Records from a collection
====

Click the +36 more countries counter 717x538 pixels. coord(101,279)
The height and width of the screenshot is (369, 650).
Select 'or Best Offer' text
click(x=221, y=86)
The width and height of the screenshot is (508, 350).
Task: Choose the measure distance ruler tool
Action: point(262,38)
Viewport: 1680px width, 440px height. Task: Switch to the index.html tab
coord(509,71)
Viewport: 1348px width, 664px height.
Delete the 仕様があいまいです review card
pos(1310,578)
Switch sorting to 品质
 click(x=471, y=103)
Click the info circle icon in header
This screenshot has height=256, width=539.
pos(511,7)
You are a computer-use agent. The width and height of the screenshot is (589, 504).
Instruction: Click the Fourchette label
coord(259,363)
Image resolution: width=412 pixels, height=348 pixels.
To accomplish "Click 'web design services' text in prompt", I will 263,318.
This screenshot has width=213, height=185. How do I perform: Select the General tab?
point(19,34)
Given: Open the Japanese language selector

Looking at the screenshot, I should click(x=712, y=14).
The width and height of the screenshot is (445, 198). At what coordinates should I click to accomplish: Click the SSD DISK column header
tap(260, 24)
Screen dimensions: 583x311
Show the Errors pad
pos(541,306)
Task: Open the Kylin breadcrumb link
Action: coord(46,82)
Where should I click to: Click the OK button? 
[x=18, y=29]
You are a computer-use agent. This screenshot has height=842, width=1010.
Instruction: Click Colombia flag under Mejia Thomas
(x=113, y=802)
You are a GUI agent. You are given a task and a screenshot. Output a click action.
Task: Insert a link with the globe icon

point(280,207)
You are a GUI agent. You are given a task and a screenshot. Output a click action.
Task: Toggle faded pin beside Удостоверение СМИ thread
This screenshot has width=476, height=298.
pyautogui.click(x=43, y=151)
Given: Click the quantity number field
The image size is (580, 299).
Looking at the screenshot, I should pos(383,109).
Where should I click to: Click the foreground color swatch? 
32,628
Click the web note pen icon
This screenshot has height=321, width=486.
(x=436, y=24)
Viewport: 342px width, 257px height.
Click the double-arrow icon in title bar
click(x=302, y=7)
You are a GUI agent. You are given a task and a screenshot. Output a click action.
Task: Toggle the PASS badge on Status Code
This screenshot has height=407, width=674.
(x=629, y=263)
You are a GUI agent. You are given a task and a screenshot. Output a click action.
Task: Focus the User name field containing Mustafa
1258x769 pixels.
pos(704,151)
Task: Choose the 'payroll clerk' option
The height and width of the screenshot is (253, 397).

====

## Aim of the exercise
Lines from the first one above through the line containing "The height and width of the screenshot is (369, 650)." are to be retyped exactly, both included, and nothing more.

## Solution
Click the +36 more countries counter 717x538 pixels. coord(101,279)
The height and width of the screenshot is (369, 650).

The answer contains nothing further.